Chancellor George Osborne’s plan for employees to exchange legal rights for tax-free shares in their workplaces has received a cool reception from employment lawyers.

In his speech to the Conservative party conference in Birmingham, Osborne said that under the ‘voluntary three-way deal’ employees would ‘replace old rights of unfair dismissal and redundancy with new rights of ownership’. Profits made on shares granted under the scheme would not be liable to capital gains tax.

Rebecca Briam, partner at Gannons Solicitors, dismissed the plan as ‘unlikely to get off the ground’. She said: ‘The proposals will be unpopular with employees because the chances of benefitting are so slim, and unpopular with employers, especially privately controlled companies, because of the risks imposed to the share structure.’

James Hall, associate in the employment team at Charles Russell, said that rights in relation to discrimination would remain under the proposed new contracts.

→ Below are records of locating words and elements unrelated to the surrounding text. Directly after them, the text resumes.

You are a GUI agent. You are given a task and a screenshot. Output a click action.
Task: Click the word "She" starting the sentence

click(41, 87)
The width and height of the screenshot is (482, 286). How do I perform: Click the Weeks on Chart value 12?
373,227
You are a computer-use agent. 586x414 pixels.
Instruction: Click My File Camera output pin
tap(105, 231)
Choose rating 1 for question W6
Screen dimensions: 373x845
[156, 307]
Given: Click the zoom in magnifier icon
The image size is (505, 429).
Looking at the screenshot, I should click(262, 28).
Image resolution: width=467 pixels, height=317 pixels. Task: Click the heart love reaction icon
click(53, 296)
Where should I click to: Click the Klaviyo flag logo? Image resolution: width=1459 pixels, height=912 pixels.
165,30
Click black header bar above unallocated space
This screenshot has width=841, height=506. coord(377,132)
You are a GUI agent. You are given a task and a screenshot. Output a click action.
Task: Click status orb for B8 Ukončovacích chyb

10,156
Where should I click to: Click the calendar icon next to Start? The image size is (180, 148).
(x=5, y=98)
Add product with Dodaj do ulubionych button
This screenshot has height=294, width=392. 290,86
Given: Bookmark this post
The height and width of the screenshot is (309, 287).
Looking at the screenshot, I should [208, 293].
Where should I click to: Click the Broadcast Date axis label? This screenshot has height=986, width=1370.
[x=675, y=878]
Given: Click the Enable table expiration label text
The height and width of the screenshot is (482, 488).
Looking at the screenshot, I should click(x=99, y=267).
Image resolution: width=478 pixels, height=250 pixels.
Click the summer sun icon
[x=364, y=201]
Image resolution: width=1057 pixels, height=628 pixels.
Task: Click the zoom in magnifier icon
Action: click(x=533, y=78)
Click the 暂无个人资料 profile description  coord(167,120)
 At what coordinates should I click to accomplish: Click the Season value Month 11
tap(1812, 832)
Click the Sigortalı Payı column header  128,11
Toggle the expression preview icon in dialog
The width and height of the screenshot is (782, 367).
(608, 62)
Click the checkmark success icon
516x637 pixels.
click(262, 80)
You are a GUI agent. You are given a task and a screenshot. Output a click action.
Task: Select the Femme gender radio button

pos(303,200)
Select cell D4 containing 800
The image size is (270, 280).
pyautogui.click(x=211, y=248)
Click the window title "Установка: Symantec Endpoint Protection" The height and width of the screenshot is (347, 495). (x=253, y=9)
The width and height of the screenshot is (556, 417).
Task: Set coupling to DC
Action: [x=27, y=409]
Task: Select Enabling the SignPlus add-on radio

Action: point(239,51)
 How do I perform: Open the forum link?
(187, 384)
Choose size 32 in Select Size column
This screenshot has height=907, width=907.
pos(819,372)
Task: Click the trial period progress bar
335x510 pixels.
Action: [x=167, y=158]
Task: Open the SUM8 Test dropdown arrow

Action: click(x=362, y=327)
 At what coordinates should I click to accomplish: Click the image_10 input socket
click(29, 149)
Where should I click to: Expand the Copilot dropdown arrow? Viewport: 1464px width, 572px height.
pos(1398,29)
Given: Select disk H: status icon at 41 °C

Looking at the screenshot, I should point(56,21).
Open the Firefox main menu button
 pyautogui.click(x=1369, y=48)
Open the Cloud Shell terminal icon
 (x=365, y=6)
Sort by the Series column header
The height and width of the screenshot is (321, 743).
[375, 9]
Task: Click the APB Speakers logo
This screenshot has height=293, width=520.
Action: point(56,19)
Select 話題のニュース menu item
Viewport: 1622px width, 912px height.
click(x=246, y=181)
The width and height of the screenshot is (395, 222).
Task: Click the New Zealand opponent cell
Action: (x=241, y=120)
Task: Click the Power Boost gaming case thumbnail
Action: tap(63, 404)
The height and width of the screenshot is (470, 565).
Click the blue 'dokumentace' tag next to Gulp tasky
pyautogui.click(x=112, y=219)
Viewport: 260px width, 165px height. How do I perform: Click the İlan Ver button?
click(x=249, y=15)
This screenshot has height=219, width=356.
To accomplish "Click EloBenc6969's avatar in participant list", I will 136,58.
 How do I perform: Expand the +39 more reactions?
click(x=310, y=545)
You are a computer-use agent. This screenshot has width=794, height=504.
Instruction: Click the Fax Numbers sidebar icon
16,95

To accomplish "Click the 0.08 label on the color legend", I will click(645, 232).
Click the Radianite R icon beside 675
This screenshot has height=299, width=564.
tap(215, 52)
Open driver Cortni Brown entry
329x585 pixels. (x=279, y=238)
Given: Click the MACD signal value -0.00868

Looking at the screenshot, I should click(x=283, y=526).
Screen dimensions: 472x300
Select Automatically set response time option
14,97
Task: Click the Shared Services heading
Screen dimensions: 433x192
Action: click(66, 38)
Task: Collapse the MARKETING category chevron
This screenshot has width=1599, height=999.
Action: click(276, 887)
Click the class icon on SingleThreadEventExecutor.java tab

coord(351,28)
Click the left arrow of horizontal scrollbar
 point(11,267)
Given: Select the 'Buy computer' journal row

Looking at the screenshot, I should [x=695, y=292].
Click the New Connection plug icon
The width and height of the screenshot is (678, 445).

The chancellor has left many questions unanswered, he said, particularly on the status of shares issued through the scheme.

However, he predicted that big businesses may be very interested in this approach, ‘seeing it as a way of restricting employment rights for a relatively small financial outlay’. But he said questions should be asked about how much information employees will be given about the health and prospects of the company, ‘not to mention whether the number of shares that they will own will be commensurate with their position and the rights they will be giving up’.

Meanwhile, the Confederation of British Industry described the plan as ‘a niche idea and not relevant to all businesses’.